*
*
Well , I a bit changed my previous solution , it works but it is very slow
!!!!!!!
I think it is because I pass SINGLE DELETE object and not LIST of DELETES.
Is it possible to pass List of Deletes thru map instead of single delete?
import org.apache.commons.cli.*;
import org.apache.hadoop.conf.Configuration;
import org.apache.hadoop.hbase.HBaseConfiguration;
import org.apache.hadoop.hbase.client.Delete;
import org.apache.hadoop.hbase.client.Result;
import org.apache.hadoop.hbase.client.Scan;
import org.apache.hadoop.hbase.filter.Filter;
import org.apache.hadoop.hbase.filter.PrefixFilter;
import org.apache.hadoop.hbase.io.ImmutableBytesWritable;
import org.apache.hadoop.hbase.mapreduce.TableMapReduceUtil;
import org.apache.hadoop.hbase.mapreduce.TableMapper;
import org.apache.hadoop.hbase.mapreduce.TableOutputFormat;
import org.apache.hadoop.hbase.util.Bytes;
import org.apache.hadoop.mapreduce.Job;
import org.slf4j.Logger;
import org.slf4j.LoggerFactory;
import java.io.IOException;
public class DeleteRowByCriteria {
final static Logger LOG =
LoggerFactory.getLogger(DeleteRowByCriteria.class);
public static class MyMapper extends
TableMapper<ImmutableBytesWritable, Delete> {
@Override
public void map(ImmutableBytesWritable row, Result value, Context
context) throws IOException, InterruptedException {
context.getCounter("amobee",
"DeleteRowByCriteria.RowCounter").increment(1);
context.write(row, new Delete(row.get()));
}
}
public static void main(String[] args) throws ClassNotFoundException,
IOException, InterruptedException {
Configuration config = HBaseConfiguration.create();
config.setBoolean("mapred.map.tasks.speculative.execution" , false);
Job job = new Job(config, "DeleteRowByCriteria");
job.setJarByClass(DeleteRowByCriteria.class);
Options options = getOptions();
try {
AggregationContext aggregationContext =
getAggregationContext(args, options);
Filter campaignIdFilter = new
PrefixFilter(Bytes.toBytes(aggregationContext.getCampaignId()));
Scan scan = new Scan();
scan.setFilter(campaignIdFilter);
scan.setCaching(20000);
scan.setCacheBlocks(false);
TableMapReduceUtil.initTableMapperJob(
aggregationContext.getCmltTableName(),
scan,
MyMapper.class,
null,
null,
job);
job.setOutputFormatClass(TableOutputFormat.class);
job.getConfiguration().set(TableOutputFormat.OUTPUT_TABLE,
aggregationContext.getCmltTableName());
job.setNumReduceTasks(0);
boolean b = job.waitForCompletion(true);
if (!b) {
throw new IOException("error with job!");
}
} catch (Exception e) {
LOG.error(e.getMessage(), e);
}
}
}
On Wed, Jun 20, 2012 at 7:41 AM, Michael Segel <[email protected]>wrote:
> Hi,
>
> The simple way to do this as a map/reduce is the following....
>
> Use the HTable Input and scan the records you want to delete.

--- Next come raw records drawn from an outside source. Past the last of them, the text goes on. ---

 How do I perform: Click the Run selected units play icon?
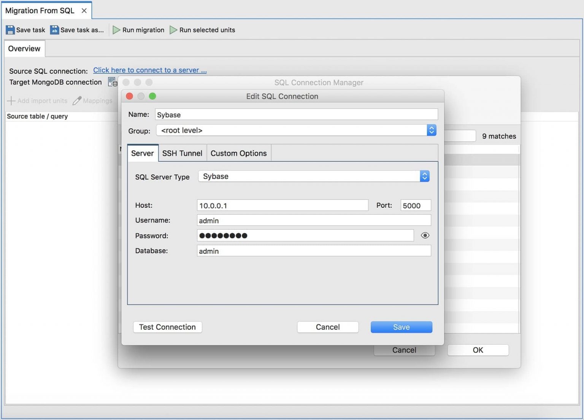173,30
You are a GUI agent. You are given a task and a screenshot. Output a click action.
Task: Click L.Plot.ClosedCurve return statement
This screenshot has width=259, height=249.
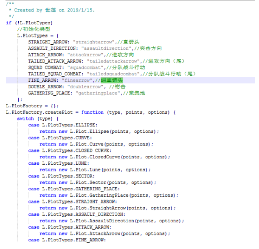coord(105,157)
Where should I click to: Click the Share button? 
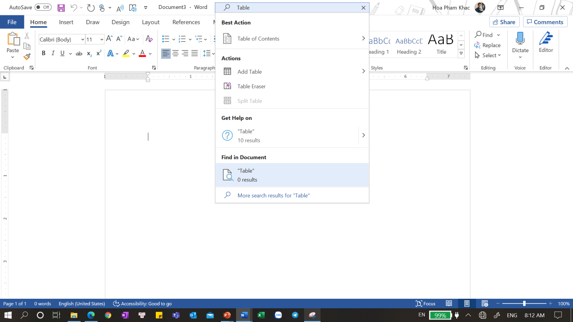[504, 22]
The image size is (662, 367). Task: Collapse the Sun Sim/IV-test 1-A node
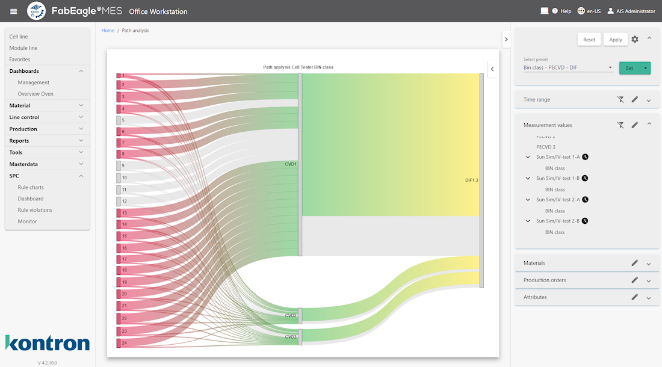[x=528, y=157]
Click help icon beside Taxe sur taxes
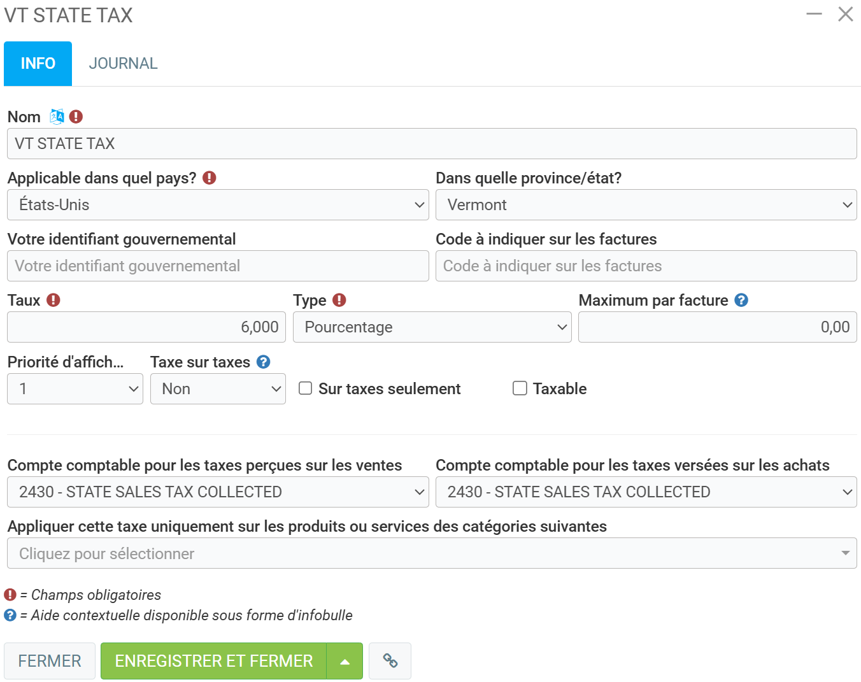This screenshot has width=861, height=682. tap(264, 362)
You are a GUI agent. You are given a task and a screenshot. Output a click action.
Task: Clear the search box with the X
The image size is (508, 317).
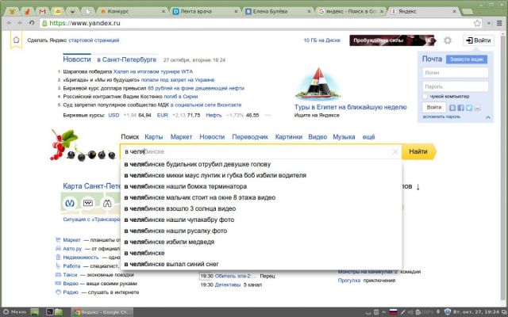pos(394,151)
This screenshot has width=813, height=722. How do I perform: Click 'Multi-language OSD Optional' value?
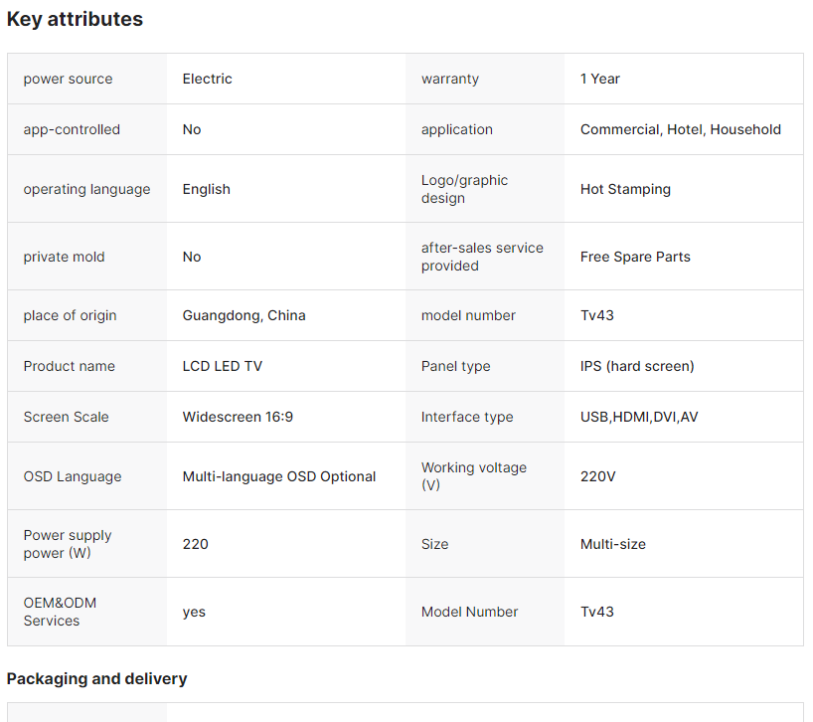point(278,476)
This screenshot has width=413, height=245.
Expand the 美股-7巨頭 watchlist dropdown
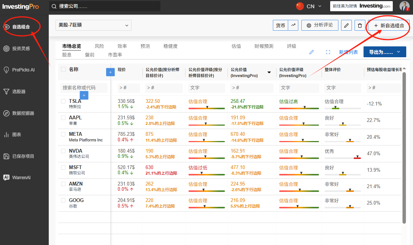(x=93, y=25)
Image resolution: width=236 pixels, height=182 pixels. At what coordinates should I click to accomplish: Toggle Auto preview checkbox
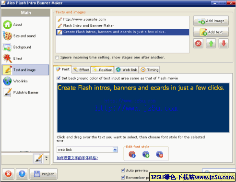(123, 171)
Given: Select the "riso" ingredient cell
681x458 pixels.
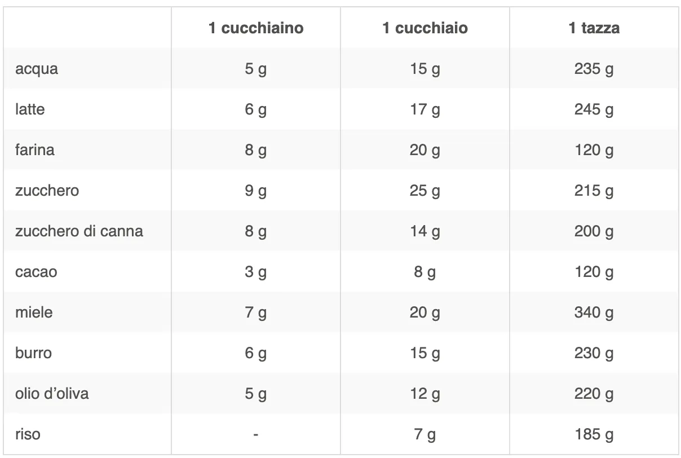Looking at the screenshot, I should pos(28,434).
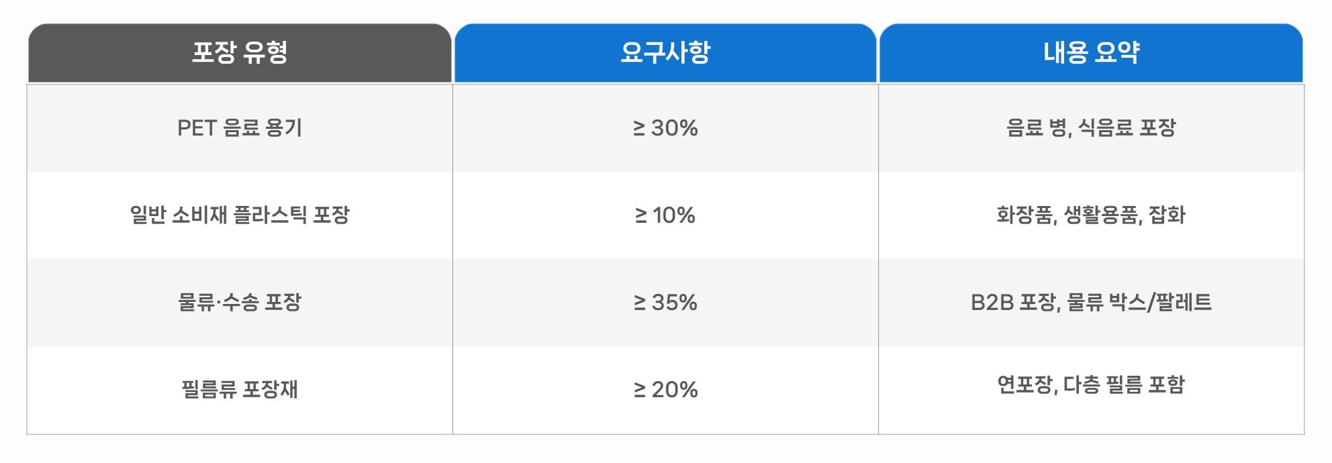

> In side Mapper.Setup() create a connection to the HTable where you want to
> delete the records.
> In side Mapper.Map() for each iteration you will get a row which matched
> your scan that you set up in your ToolRunner. If the record matches the
> criteria that you want to delete, you just issue a delete command passing
> in that row key.
>
> And voila! You are done.
>
> No muss, no fuss, and no reducer.
>
> Its that easy.
>
> There is no output that you return to your client job except if you maybe
> want to keep count of the records that you deleted and that's an easy thing
> to do using dynamic counters.
>
> HTH
> -Mike
>
> On Jun 20, 2012, at 3:38 AM, Anoop Sam John wrote:
>
> > Hi
> > Do some one tried for the possibility of an Endpoint implementation
> using which the delete can be done directly with the scan at server side.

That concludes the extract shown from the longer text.